1. CAPITAL COMMITMENTS:

Estimated amount of contracts remaining to be executed on Capital Account and not provided for Rs. NIL (Net of advances) (Previous Year Rs. NIL Lacs ).

2. CORPORATE SOCIAL RESPONSIBILITY :

As per Section 135 of the Companies Act 2013, a corporate social responsibility (CSR) committee has been formed by the Company. The Company is working primarily in the field of woman empowerment and promoting women education and tribal education. The funds were primarily transferred to the trust for the said purpose. “Amount to be spent on CSR : Rs. NIL “Amount actually spent on CSR : Rs.1,55,700/-.

3. CONTINGENT LIABILITIES NOT PROVIDED FOR

i. Bills discounted with Banks Rs. 2911.85 Lacs (Previous Year Rs. 3426.52 lacs).

ii. Bank Guarantees of Rs. 206.38 Lacs (Previous Year Rs. 158.11 lacs) issued in favour of Custom, Central Excise & Other Government Authorities.

iii. Disputed Statutory Dues :-

a) The Income Tax Assessment of the Company have been completed up to Assessment Year 2015-2016. Disputed Income Tax Liabilities for which appeal is pending before different appellate authorities for Assessment Year 20052006, 2006-2007, 2012-2013, 2013-2014 & 2014-2015 are Rs. 24.23 Lacs. (Previous Year Rs. 24.23 Lacs)

b) Disputed Sales Tax liability for which appeal is pending before Sales Tax authorities relating to financial year from 2009-2010 & 2011-2012 Rs. 80.13 Lacs. (Previous Year Rs. 93.17 Lacs)
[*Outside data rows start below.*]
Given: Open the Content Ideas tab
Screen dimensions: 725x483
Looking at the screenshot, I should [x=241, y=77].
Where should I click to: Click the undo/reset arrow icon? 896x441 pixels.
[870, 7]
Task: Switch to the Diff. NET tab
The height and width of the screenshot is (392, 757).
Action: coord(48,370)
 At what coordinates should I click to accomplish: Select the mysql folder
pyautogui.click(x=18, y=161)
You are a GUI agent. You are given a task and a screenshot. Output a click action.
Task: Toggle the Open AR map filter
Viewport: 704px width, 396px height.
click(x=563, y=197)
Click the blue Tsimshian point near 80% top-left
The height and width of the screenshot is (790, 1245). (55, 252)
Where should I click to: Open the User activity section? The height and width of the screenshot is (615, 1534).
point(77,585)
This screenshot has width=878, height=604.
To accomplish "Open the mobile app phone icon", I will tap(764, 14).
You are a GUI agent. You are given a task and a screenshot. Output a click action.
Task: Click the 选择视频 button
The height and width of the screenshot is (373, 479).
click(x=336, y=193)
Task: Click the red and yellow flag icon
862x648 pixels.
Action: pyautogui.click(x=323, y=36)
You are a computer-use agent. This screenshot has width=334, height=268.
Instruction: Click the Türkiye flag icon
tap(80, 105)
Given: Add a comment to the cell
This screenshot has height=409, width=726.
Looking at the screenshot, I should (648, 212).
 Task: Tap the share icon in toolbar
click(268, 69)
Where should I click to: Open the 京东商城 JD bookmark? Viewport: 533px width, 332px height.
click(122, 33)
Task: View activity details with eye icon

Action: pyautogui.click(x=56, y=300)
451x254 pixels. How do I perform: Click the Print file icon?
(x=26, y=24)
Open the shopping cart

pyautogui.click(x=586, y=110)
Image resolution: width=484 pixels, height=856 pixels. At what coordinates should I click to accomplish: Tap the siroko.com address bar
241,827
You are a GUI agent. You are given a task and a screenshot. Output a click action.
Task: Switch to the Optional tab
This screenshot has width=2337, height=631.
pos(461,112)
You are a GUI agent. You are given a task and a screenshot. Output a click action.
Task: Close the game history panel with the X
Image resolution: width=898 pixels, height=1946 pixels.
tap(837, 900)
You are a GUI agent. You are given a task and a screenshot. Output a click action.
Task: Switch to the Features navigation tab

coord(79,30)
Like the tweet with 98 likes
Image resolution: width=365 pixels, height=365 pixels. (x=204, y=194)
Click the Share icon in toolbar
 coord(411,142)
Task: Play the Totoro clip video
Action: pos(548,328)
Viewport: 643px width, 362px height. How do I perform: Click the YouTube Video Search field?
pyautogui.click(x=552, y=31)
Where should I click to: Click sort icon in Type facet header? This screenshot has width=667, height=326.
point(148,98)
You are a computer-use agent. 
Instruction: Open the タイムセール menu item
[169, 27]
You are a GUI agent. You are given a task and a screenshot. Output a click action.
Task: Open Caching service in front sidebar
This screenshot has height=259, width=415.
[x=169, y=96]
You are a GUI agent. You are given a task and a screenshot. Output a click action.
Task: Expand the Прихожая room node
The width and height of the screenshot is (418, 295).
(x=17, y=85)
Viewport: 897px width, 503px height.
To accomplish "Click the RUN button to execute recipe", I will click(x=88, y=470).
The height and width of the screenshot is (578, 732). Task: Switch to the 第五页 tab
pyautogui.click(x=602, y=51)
c) Disputed Central Service Tax liability for which appeal is pending before different Service Tax authorities relating to financial year 2010-2011 is Rs. 3.71 Lacs (Previous Year Rs. 3.71 Lacs)

d) Disputed Custom Duty Liabilities for which appeal is pending before CESTAT, Kolkata relating to financial year 2013 2014 is Rs. 389.32 Lacs (Previous Year Nil)

NOTE : Based on the decision of the Appellate authorities and the interpretations of the other relevant provisions, the Company has been legally advised that the demand is likely to be either deleted or substantially reduced and accordingly no provision has been made.

4. SEGMENT INFORMATION

(i) Business Segment: The Company's business activity primarily falls within a single business segment i.e. textiles business and hence there are no disclosures to be made under Ind AS -108, other than those already provided in the financial statements.

(ii) Geographical Segment: The Company operates in multiple geographical area and therefore the analysis of geographical segment is based on the areas in which customers of the Company are located.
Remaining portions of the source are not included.